§ EXERCISE TASKS
[1] Retype the part of the Acer cissifolium text starting at "It is a deciduous" and ending at "an acute angle.".
[2] In the Acer cissifolium text, what color do the leaves turn in autumn?

§ TEXT SEGMENT
It is a deciduous small tree or large shrub growing to 5–10 m (rarely 15 m) in height, with smooth grey bark. The young shoots are green, often tinged pink, hairy at first with whitish hairs, becoming grey in the second year. The leaves are trifoliate, with a very slender red petiole up to 10 cm long; the three leaflets are 4–10 cm long and 2–4 cm broad, with 1–2 cm petiolules, and coarsely serrated margins. They are matte green above, paler and slightly shiny below, and turn pale yellow to pinkish in autumn. The flowers are produced in pendulous racemes 10–16 cm long, each flower with four sepals and petals; it is dioecious with male and female flowers on separate trees. The fruit is a paired samara, the nutlets are 7 mm long, the wings 15–25 mm long, spreading at an acute angle.

Both the scientific and English names refer to the resemblance of its leaves to those of Cissus, a genus in the vine family.

==Cultivation==
This maple is common in cultivation although few cultivars are known. A variegated cultivar 'Gotenbanishiki' has been selected in Japan. Female trees are often propagated by layering and sold in the nursery trade.

Acer cissifolium is similar to its closest relative A. henryi (rare in cultivation) and its close relative A. negundo (common in cultivation with many cultivars). It may be distinguished from the former by its shoots turning grey in their second year (remaining green for several years in A. henryi), and from the latter by its consistently trifoliate leaves, never with the five leaflets common in A. negundo. Mislabeling occurs between these three species.

§ GIVEN DATA
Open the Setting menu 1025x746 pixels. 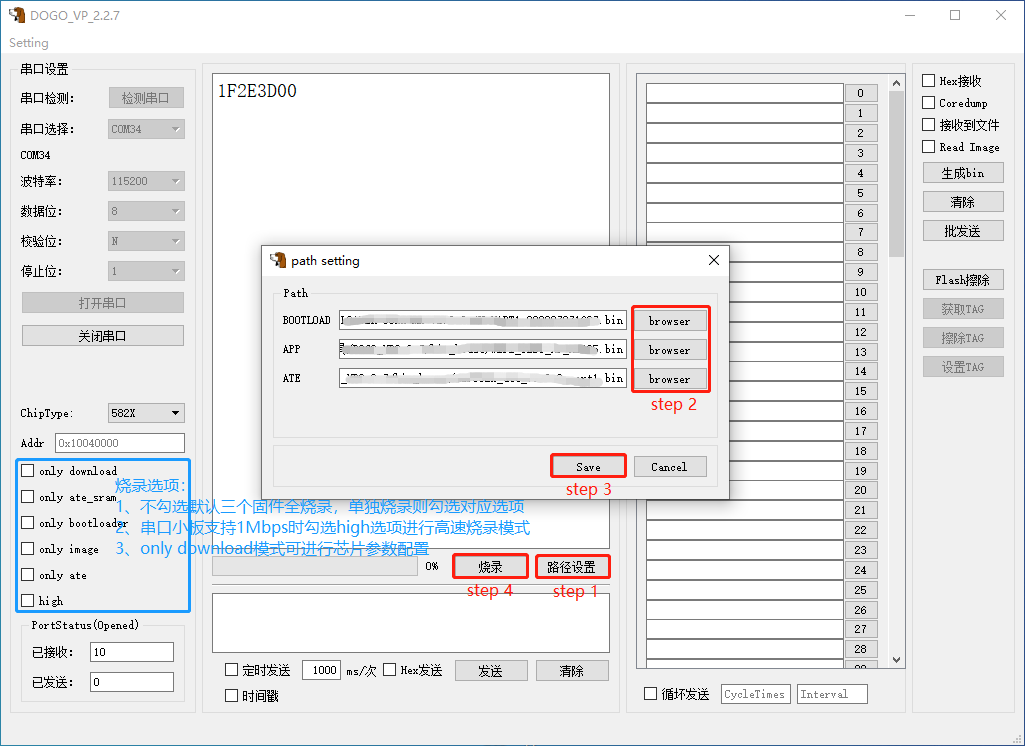(x=29, y=42)
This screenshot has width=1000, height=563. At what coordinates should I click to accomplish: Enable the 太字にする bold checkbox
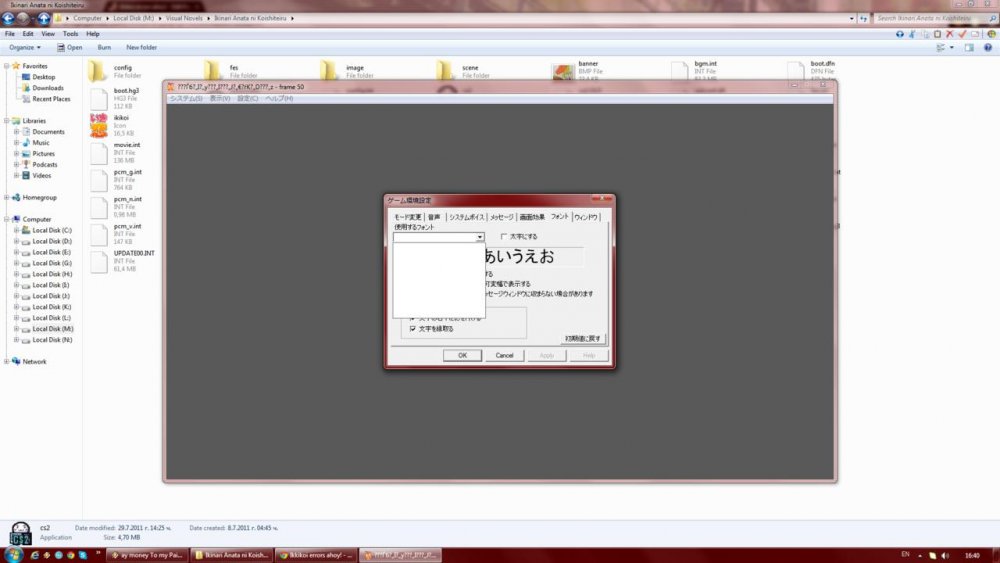[504, 236]
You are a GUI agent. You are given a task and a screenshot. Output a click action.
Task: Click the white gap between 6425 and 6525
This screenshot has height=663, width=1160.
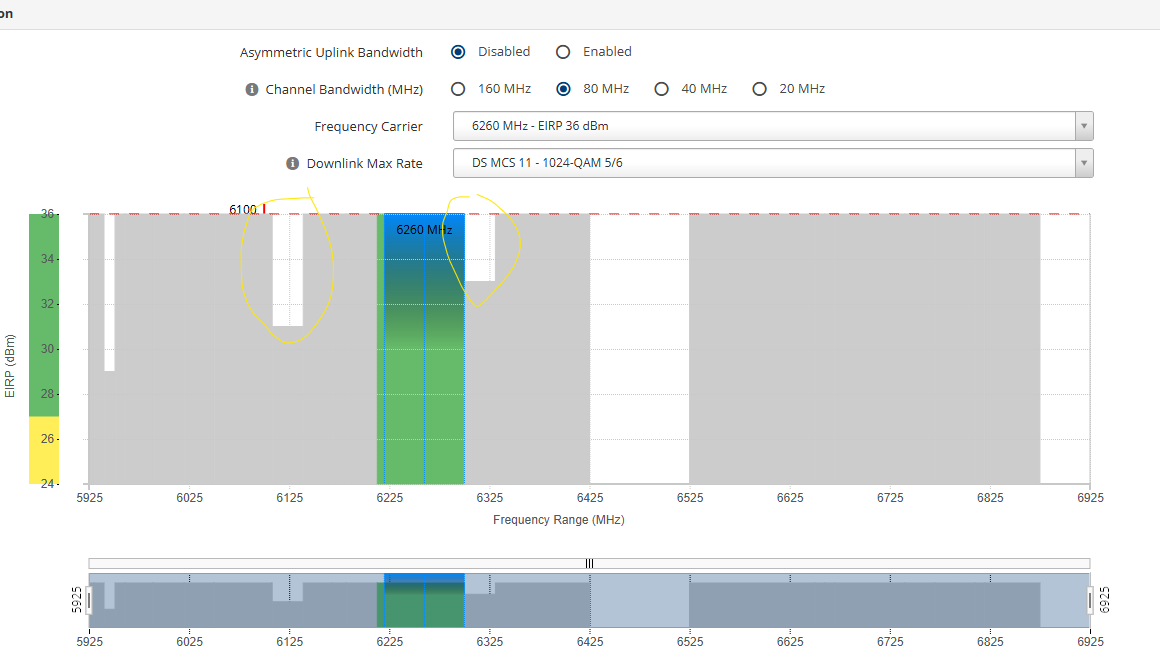pyautogui.click(x=639, y=350)
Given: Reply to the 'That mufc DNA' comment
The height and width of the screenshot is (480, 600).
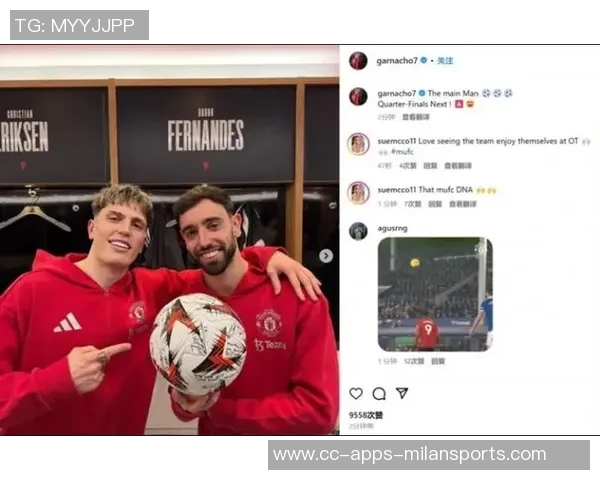Looking at the screenshot, I should (x=435, y=204).
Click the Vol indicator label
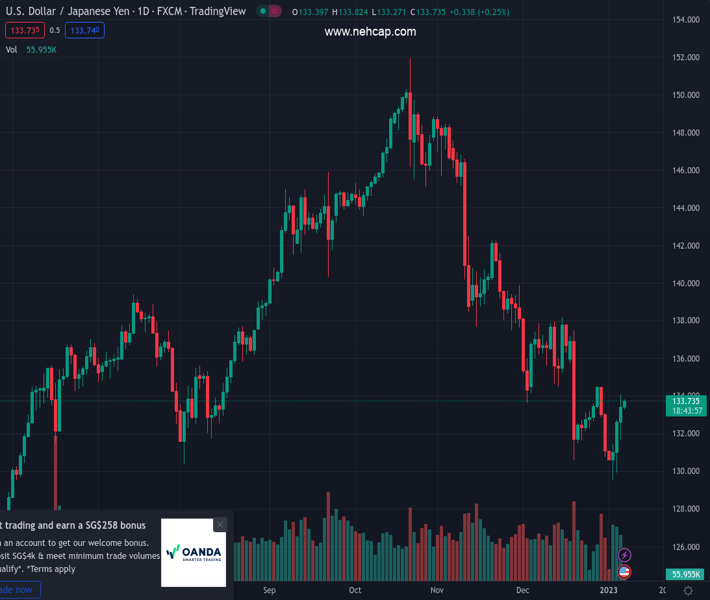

§ SOLUTIONS TO THE PROBLEMS
[1]
It is a deciduous small tree or large shrub growing to 5–10 m (rarely 15 m) in height, with smooth grey bark. The young shoots are green, often tinged pink, hairy at first with whitish hairs, becoming grey in the second year. The leaves are trifoliate, with a very slender red petiole up to 10 cm long; the three leaflets are 4–10 cm long and 2–4 cm broad, with 1–2 cm petiolules, and coarsely serrated margins. They are matte green above, paler and slightly shiny below, and turn pale yellow to pinkish in autumn. The flowers are produced in pendulous racemes 10–16 cm long, each flower with four sepals and petals; it is dioecious with male and female flowers on separate trees. The fruit is a paired samara, the nutlets are 7 mm long, the wings 15–25 mm long, spreading at an acute angle.

[2] Pale yellow to pinkish.